Somewhere inside her a pit opened wide. Her cheeks tingled with heat and she closed her sketchbook carefully. She felt she was dangling over a ledge, a little dizzy, a little queasy. What was wrong with her?

She stared at the line of the hill, the sweep and dip and then the ragged collapse into the valley. Though the colours were monotone once the sun rose fully, trapped in shades of pale brown and yellow against a stark blue sky, it was a landscape of contrasts and surprises. Not all of them pleasant.

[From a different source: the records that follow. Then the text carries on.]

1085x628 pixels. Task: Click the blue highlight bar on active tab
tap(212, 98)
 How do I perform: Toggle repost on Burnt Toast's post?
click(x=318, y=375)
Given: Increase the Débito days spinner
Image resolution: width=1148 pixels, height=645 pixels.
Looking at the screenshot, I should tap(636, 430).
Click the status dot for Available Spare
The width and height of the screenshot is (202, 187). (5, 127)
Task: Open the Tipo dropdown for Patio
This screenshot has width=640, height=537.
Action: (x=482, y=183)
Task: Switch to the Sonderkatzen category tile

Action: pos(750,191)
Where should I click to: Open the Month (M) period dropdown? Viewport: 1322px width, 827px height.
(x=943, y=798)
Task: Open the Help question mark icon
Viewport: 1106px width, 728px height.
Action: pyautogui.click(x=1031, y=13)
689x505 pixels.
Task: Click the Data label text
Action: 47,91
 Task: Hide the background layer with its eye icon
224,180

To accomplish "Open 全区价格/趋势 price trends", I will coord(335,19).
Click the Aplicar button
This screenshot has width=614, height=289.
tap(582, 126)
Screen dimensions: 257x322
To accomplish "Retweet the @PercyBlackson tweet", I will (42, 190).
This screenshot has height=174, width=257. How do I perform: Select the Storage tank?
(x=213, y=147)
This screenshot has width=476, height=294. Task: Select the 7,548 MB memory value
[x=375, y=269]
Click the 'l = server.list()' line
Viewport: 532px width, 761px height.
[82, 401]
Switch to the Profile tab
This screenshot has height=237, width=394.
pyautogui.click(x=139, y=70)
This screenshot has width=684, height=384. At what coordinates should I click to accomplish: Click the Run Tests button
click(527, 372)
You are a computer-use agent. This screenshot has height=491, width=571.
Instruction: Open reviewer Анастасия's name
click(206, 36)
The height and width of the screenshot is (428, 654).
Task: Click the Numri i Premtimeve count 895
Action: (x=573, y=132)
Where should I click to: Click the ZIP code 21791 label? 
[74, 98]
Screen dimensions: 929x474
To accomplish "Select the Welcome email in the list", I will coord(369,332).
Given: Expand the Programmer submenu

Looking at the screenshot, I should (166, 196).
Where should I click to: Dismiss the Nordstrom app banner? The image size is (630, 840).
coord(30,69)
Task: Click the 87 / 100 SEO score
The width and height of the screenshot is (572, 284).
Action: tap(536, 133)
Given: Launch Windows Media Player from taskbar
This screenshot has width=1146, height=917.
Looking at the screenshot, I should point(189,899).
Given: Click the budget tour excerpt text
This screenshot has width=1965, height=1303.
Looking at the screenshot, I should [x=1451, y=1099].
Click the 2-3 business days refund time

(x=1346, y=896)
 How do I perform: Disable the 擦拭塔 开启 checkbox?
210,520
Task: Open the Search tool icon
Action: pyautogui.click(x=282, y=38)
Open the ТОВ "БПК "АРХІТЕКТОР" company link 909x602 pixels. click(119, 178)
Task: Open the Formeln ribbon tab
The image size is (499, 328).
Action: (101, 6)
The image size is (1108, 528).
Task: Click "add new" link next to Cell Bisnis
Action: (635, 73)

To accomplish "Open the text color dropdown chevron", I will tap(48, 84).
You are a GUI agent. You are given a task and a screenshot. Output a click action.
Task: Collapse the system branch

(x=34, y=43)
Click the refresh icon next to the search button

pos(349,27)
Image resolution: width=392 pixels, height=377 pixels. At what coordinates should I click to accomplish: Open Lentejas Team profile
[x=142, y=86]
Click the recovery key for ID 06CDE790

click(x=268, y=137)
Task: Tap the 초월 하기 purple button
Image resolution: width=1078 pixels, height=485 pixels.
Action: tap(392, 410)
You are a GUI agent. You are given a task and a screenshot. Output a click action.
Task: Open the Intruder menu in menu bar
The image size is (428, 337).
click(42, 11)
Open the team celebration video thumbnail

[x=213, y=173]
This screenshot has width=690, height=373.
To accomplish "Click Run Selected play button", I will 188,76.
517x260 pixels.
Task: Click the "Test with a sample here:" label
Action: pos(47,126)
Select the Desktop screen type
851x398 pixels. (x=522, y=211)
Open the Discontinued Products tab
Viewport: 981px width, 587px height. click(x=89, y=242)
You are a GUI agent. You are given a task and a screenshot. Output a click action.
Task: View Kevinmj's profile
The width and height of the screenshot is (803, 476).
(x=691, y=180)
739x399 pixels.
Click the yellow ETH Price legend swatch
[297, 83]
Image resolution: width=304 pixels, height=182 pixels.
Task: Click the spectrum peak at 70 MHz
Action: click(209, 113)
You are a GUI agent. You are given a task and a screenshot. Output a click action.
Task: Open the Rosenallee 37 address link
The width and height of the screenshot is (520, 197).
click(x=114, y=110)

‘But you were in England only a couple of months ago.’

‘So?’

‘But... I thought you would be joining your uncle on the expedition to Abu Simbel next week.’

‘Not this year. Next year I will likely return with Dora.’

‘Dora?’ The pit yawned wider.

‘Miss Theodora Wadham. I met her in London and we are to be married in June. I’ve asked Poppy and Janet not to discuss it because she is still in mourning over her father’s death, but I’m surprised your eavesdropping abilities haven’t ferreted out the information yet. It hardly matters now since we will announce our betrothal as soon as I return to London. She is looking forward to seeing Egypt. I have told her all about it and she finds it fascinating.’

Dora.

June.

Married.

Edge?

The dizziness was clearing, revealing sharp, distinct quills of anger and pain. She had not even realised she liked Edge. He was annoying and opinionated and always so right one simply itched to kick him. Certainly it made no sense for her whole body to ache like this because he was to be married. No sense at all.

As the silence stretched he took her sketchpad, leafing through it again.

‘You really are very good. I like the way you capture the heat over the valley here. I don’t know how it shows that, but it does. This one I like in particular. That is a strange angle... Don’t tell me you climbed the statue of Horus to sketch that?’ He laughed again. ‘You are bound to break your head; do you know that? This is what comes of growing up tagging around your brothers. I told them you would get into trouble one day.’